System platforms that do not
replicate information content cannot provide the needed scalability to handle
large traffic volumes and to match rapid and dramatic changes in the number of c
lients.
The need to improve the performance of Web-based services has produced a
variety of novel content delivery architectures.
This paper will focus on Web system architectures that consist of multiple
server nodes distributed on a local area, with one or more mechanisms to spread
client requests among the nodes.
After years of continual proposals of new system solutions, routing mechanisms,
and policies (the first dated back to 1994 when the NCSA Web site had to face
the first million of requests per day), many problems concerning multiple
server architectures for Web sites have been solved.
Other issues remain to be addressed, especially at the network application layer,
but the main techniques and methodologies for building scalable Web content
delivery architectures
placed in a single location are settled now.

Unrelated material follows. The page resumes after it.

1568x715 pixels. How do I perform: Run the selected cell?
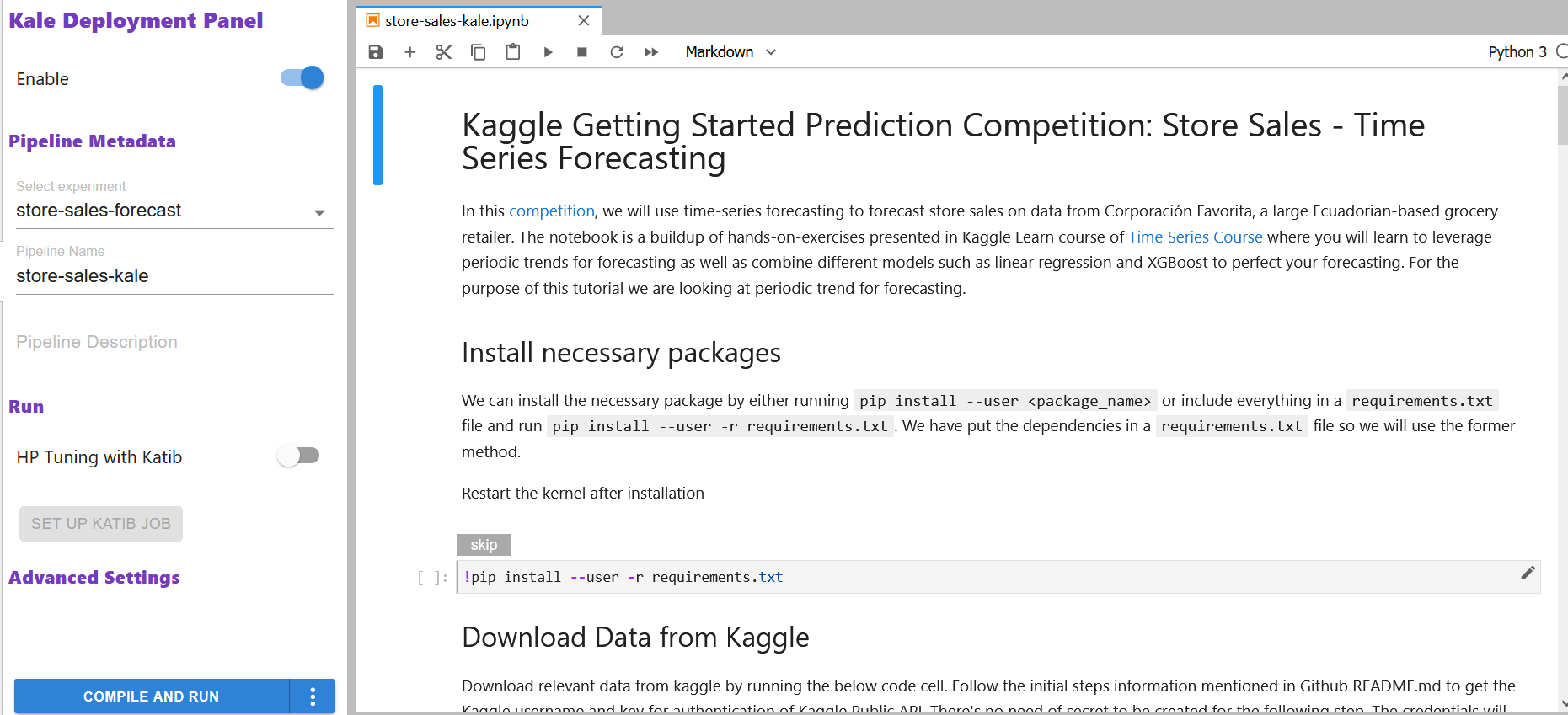click(548, 52)
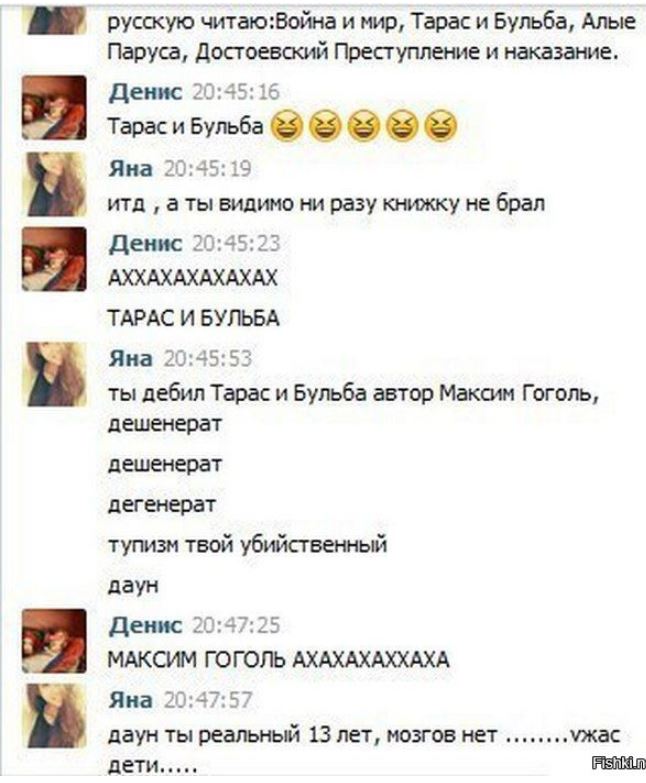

This paper classifies and describes main mechanisms to split the traffic
load among the server nodes, discussing both the alternative architectures
and the load sharing policies. To this purpose, it
focuses on architectures, internal routing mechanisms,
and dispatching request algorithms for designing and implementing scalable
Web-server systems under the control of one content provider. It
identifies also some of the open research issues associated with the use of
distributed systems for highly accessed Web sites.